Your VBV pension plan
In the following video you will get a short overview of the pension fund system in Austria as well as contracts and contributions.
The Austrian pension system
In Austria, as in most other European countries, the pension system works on the so-called “three pillar model”.
The first pillar: state pension plan
The state pension plan is the most important one. The involvement of all gainfully employed people is obligatory. The working population finances the generation of retirees. Therefore, it is important that there are enough (or significantly more) employed people in proportion to the number of retired people. The state scheme ensures a good basic provision in old age.
The second pillar: occupational or collective pension plan
The occupational or collective pension plan is financed by the employer and supported by the state.
The third pillar: private or individual pension plan
The private or individual pension plan is adapted to specific individual requirements (such as savings, life insurance, investment funds etc.).
Things you should know about VBV-Pensionskasse
The employer declares their intention to provide employees with pension benefits. A company agreement describes the pension benefit conditions. The employer then undertakes a pension fund contract with VBV-Pensionskasse according to that company agreement.
A life cycle pension model is a specific form of a defined contribution pension fund scheme. If the employer implements such a pension plan, there are up to three different investment portfolios employees can choose before retirement.
The automatic life cycle pension model has defined age-limits where the switch into another portfolio – with less risk – is planned. In the classic life cycle pension model the employee decides when they want to switch theirinvestment portfolio.
Yes, you can increase your VBV pension through employee’s contributions. You may contribute up to 1,000 Euro per year and benefit from a government-sponsored premium. The resulting pension is up to 100% tax free.
As soon as your employer informs us about the termination of your employment you will receive an information letter from VBV-Pensionskasse with further details about the handling of your capital. According to the legal guidelines, the payment of a lump sum is only possible under the following provisions:
- The right to draw a lump sum may depend on the fulfilment of a certain period of contribution payment, which is stated in the pension agreement.
- Your employment has to be terminated.
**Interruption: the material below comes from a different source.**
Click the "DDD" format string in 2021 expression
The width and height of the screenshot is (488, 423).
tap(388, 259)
We have to await the employer’s announcement of your employment termination.
- The lump sum resulting from employer’s and employee’s contributions together must not exceed 15,900 Euro (value 2025).
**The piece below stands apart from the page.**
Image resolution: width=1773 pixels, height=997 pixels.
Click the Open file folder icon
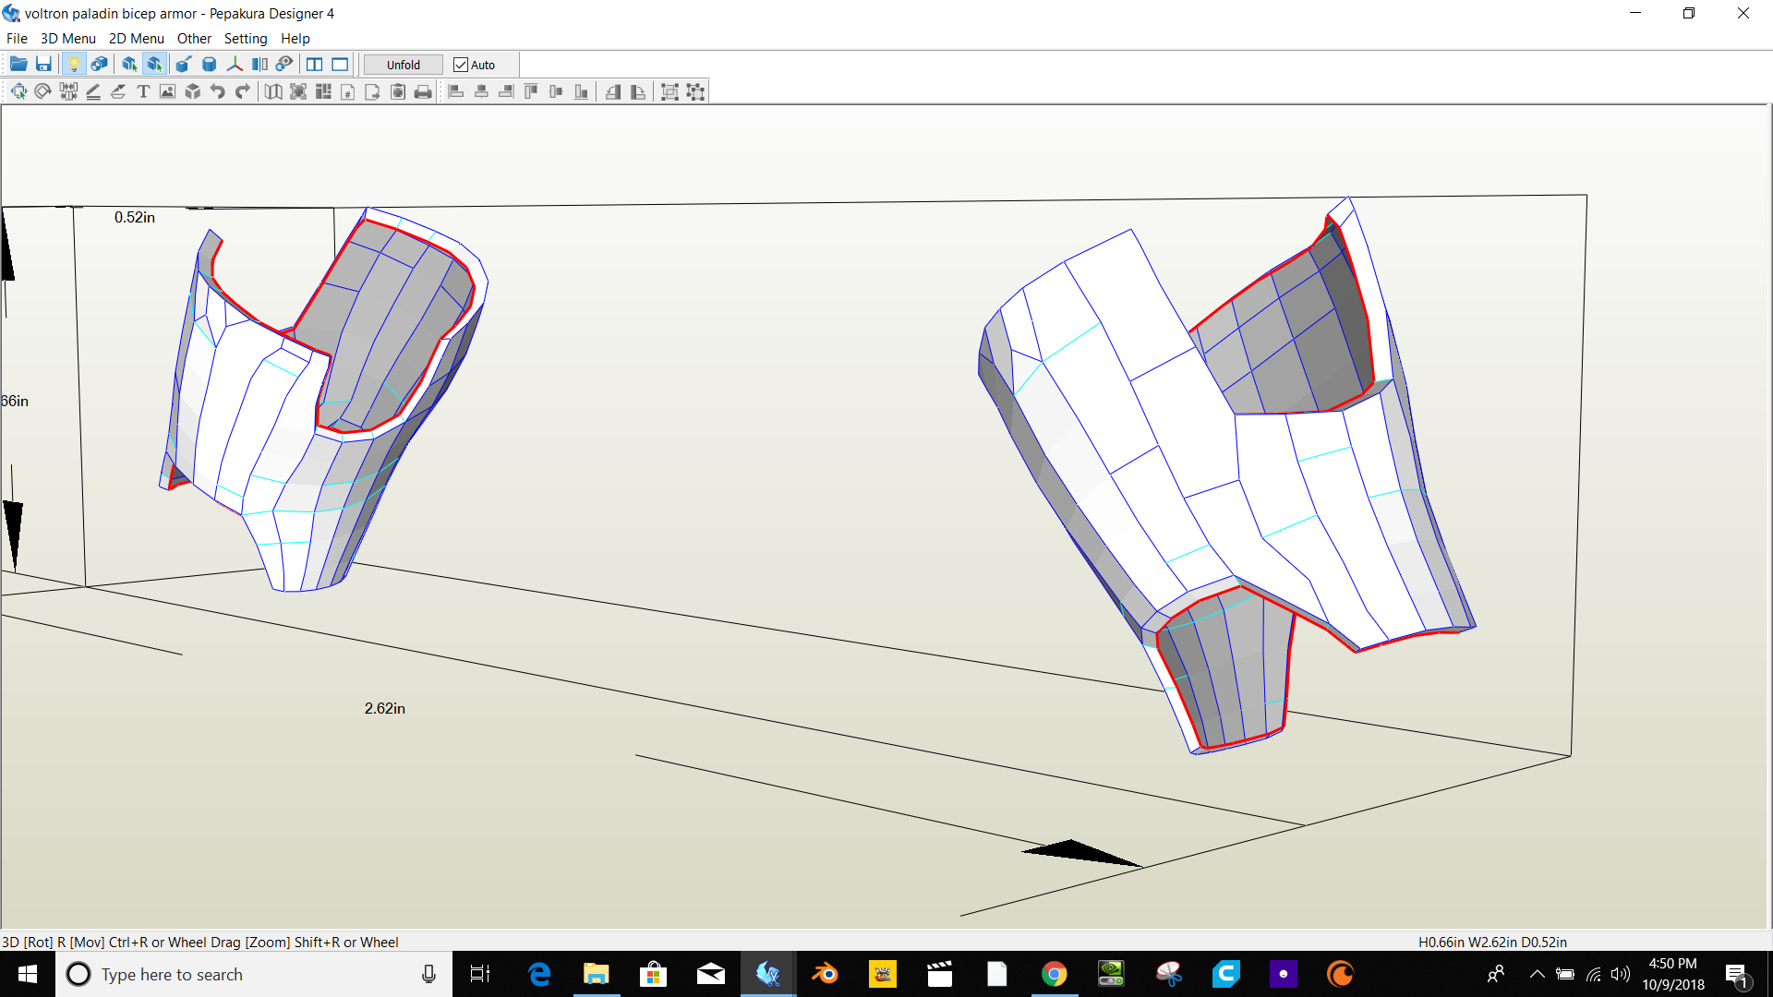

The legal limit according to § 1(2) and (2a) PKG (Pensionskassengesetz) is upgraded regularly confirmed by law and according to specifically defined policy.
If the lump sum exceeds the legal limit you may request:
- the conversion of the capital into a non-contributory qualifying entitlement;
- the transfer of the capital to the pension fund, collective occupational insurance scheme, pension scheme according to § 5 (4) PKG or collective annuity insurance scheme of a new employer, or to an annuity insurance scheme with no entitlement to surrender;
- the transfer of the capital to a foreign retirement pension model if you are changing your place of employment to abroad on a long-term basis or
- the continuation of the scheme with your own contributions.
Usually, your employer informs us about your retirement and we will send you a letter with all details and forms we need to pay out your supplementary pension. If you do not retire from the employer who implemented the VBV pension plan for you, please contact us as soon as you receive the retirement notification from the state pension (ASVG-Bescheid).
Your initial pension will be calculated according to the contract conditions and depends on several factors, for exeample your capital, your age at retirement and the investment result.